LIST OF PUBLICATIONS.

On July 1, 1903, the Bureau of Foreign Commerce of the Department of State, which has had charge of the publication and distribution of the CONSULAR REPORTS, was transferred to the Department of Commerce and Labor, in pursuance of provisions in the act of Congress approved February 14, 1903, creating that Department, and consolidated with the Bureau of Statistics, transferred from the Treasury to the new Department. Reports from consular officers on commercial and industrial subjects will hereafter be transmitted through the Department of State to the Department of Commerce and Labor, and the latter will publish and distribute them.

Requests for consular reports should hereafter be made to the Department of Commerce and Labor.

The publications formerly issued by the Bureau of Foreign Commerce will be issued in similar form by the Department of Commerce and Labor. They are as follows:

I.-COMMERCIAL RELATIONS, being the annual reports of consular officers on the commerce, industries, navigation, etc., of their districts.

II.-REVIEW OF WORLD'S COMMERCE, being a summary of the annual reports contained in Commercial Relations.

III. CONSULAR REPORTS, issued monthly, and containing miscellaneous reports from diplomatic and consular officers.

IV. DAILY COnsular REPORTS, issued daily, except Sundays and legal holidays, for the convenience of the newspaper press, commercial and manufacturing organizations, etc.
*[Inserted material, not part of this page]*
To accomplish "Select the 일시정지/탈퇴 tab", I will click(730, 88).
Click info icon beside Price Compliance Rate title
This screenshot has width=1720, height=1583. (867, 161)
V.—EXPORTS DECLARED FOR THE UNITED STATES, issued annually, containing the declared values of exports from the various consular districts to the United States.

VI. SPECIAL CONSULAR REPORTS, containing series of reports from consular officers on particular subjects, made in pursuance to instructions from the Department. Following are the special publications issued prior to 1890:

Labor in Europe, 1878, one volume; Labor in Foreign Countries, 1884, three volumes; Commerce of the World and the Share of the United States Therein, 1879; Commerce of the World and the Share of the United States Therein, 1880-81; Declared Exports for the United States, First and Second Quarters, 1883; Declared Exports for the United States, Third and Fourth Quarters, 1883; Cholera in Europe, in 1884, 1885; Trade Guilds of Europe, 1885; The Licorice Plant, 1885; Forestry in Europe, 1887; Emigration and Immigration, 1885-86 (a portion of this work was published as CONSULAR REPORTS No. 76, for the month of April, 1887); Rice Pounding in Europe, 1887; Sugar of Milk, 1887; Wool Scouring in Belgium, 1887; Cattle and Dairy Farming in Foreign Countries, 1888 (issued first in one volume, afterwards in two volumes); Technical Education in Europe, 1888; Tariffs of Central America and the British West Indies, 1890.